A riding accident lands Anna in the hands of traders who sell her as a slave in distant Kasdod to none-other than her father’s enemy, Lord Anwar. After overhearing a dangerous plot to conquer Sunderland and kill the royal family, Anna must escape and warn her father, even if it means facing her greatest enemy.

With the doom looming over her, Anna is approached by a dangerous-looking man in the dark. He claims to want to help her, but can she trust him with her secrets? The perils of the journey ahead will push Anna to the limit and answer the one question that has always plagued her. Will she ever be enough?

Anna’s adventures continue in the next book in the series, Valley of Bones, which I’m still writing. I’ve especially enjoyed plotting all three books and am excited to see where Anna’s journey has taken me.

 

Sounds exciting. Your cover is stunning.

 How did you research for your fanatasy world?

Part of Gems of Fire’s fantasy world is loosely based on a medieval European culture, but Morocco serves as the loose setting for the desert scenes. I also researched weapons, sword fighting, armor, moon phases, approximate distance one could travel in a day on horseback and other details. Though it’s set in a fantasy world, I wanted to the details to feel authentic.

I love when fantasy authors research real time things and add them to their stories.

What inspired you to write your book?

The inspiration to write has always percolated in the back of my mind. I was often plotting stories in my head. Specifically for Gems of Fire, when I transitioned from a working woman to stay-at-home mom, I sometimes felt like I was locked in Anna’s room with her. Though I loved being at home with my children, writing was a much-needed creative escape for me.

I can never answer this question without referencing not only Narnia, the Hobbit and Lord of the Rings, but others such as Walter Farley’s Black Stallion series, Mrs. Frisby and the Rats of NIMH, the City of Ember, Graceling series, Throne of Glass series, and the incredible, wonderful Seven Realms series by Cinda Williams Chima, which begins with The Demon King.

Writers write what they know as well as what they love. Clearly you love fantasy. As an avid reader of the genre you can craft a compelling story. Love it.

Do you have a favorite verse that resonates with you?

It’s hard to just have one favorite verse. Proverbs 3:5-6 is always a comfort, while Romans 8 continues to be one of my favorite chapters. A passage that resonated with me while revising Gems of Fire and now writing the next two in the series is Psalm 18:30-36.

If you could go back in time and give one piece of advice for your younger self about writing what would that be?

I would invest in a mentor early on. I had learned what I could about writing, but until someone sat down with me and showed me how to apply writing principles specifically to my own work, I got stuck at a certain level.

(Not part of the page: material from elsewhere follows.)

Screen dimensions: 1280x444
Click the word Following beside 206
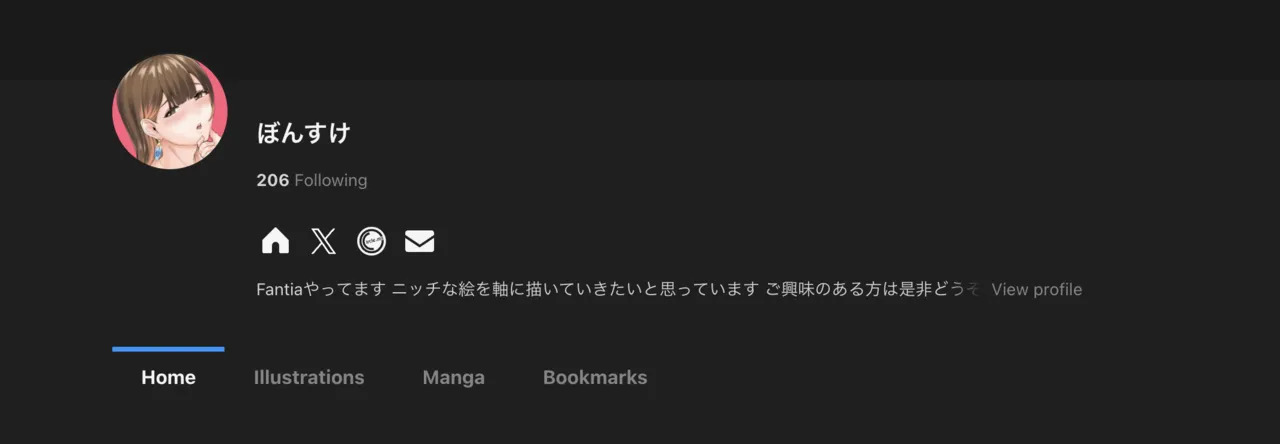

Who is your best support system to keep you focused on your writing?

Writers need to be self-starters, but we also need community. Right now, my community is mostly online, but I have been part of a writers’ group in the past.

What is your favorite genre to read for fun?

I almost always read young adult fantasy with romance subplots. Can’t get enough!

I am not surprised. 😊

 Where is your favorite place to write?

I enjoy writing in a quiet place, in view of nature. Our home backs to a small lake, so it’s a perfect setting. I’m not a coffee-shop writer because I get too distracted.

What a wonderful setting. Thanks so much for being with us today. Readers, continue scrolling to learn more about Diana and a chance to win a copy of Gems of Fire.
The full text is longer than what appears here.